# Ground strap locations



## Rainmaker1$ (Apr 30, 2018)

I just replaced the complete wiring harnesses in my 1966 GTO
IM interested in making sure all grounds are in place. Looking for all ground locations 
Thanks


----------



## cij911 (Oct 25, 2017)

I can tell you where they are on my 65 and I am guessing they are the same on 66....

Battery ground to front post on engine (drivers side); Passenger side from of engine bay (frame to body); Rear of engine to firewall; Behind the dash connected to the steering support....

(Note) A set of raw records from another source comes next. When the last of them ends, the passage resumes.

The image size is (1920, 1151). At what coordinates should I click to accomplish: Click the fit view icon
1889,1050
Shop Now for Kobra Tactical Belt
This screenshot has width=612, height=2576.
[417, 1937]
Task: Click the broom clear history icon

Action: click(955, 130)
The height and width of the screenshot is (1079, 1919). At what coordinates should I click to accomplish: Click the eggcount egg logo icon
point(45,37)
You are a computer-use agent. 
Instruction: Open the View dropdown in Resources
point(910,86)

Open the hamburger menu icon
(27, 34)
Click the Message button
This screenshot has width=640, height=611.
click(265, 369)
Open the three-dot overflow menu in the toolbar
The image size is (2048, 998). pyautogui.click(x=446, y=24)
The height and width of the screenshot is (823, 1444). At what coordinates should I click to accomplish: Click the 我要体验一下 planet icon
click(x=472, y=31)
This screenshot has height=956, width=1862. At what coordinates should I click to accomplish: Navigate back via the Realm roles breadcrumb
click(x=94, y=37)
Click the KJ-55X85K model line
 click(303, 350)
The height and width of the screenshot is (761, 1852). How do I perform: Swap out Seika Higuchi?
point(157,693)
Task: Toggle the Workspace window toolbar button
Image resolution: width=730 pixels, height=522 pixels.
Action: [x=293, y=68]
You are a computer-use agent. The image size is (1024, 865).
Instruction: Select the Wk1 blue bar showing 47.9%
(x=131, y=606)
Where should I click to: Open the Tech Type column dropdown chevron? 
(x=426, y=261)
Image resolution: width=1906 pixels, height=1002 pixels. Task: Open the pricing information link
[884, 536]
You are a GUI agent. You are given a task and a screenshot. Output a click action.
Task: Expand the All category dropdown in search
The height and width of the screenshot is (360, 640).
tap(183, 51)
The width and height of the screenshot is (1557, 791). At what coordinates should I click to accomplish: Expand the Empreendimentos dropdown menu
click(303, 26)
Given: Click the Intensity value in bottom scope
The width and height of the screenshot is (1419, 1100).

I added several other lines to improve my grounding and electrical setup - one of the most important was running a 14 gauge line from the battery into the cabin behind the dash and better grounding the electrical components.


----------



## Walkup1 (Aug 22, 2018)

Don't forget the grounds on your dash. Just found out that the grounding plates on my 67 were missing. Should be 3 ground plates or brackets. One for your light switch and wiper switch, one for your ignition switch and lighter and the third is the main ground bracket for your instrument cluster. If anyone has a set of these 3 that they want to sell, please let me know


----------



## PontiacJim (Dec 29, 2012)

Walkup1 said:


> Don't forget the grounds on your dash. Just found out that the grounding plates on my 67 were missing. Should be 3 ground plates or brackets. One for your light switch and wiper switch, one for your ignition switch and lighter and the third is the main ground bracket for your instrument cluster. If anyone has a set of these 3 that they want to sell, please let me know


There is a "1967 GTO LEMANS DASH IGNITION LIGHTER WIPER HEADLIGHT GROUND PLATES STRAPS" on Ebay for sale: https://www.ebay.com/itm/1967-GTO-L...292296156153?_trksid=p2385738.m4383.l4275.c10


----------



## Walkup1 (Aug 22, 2018)

Thanks Jim, I ordered them!


----------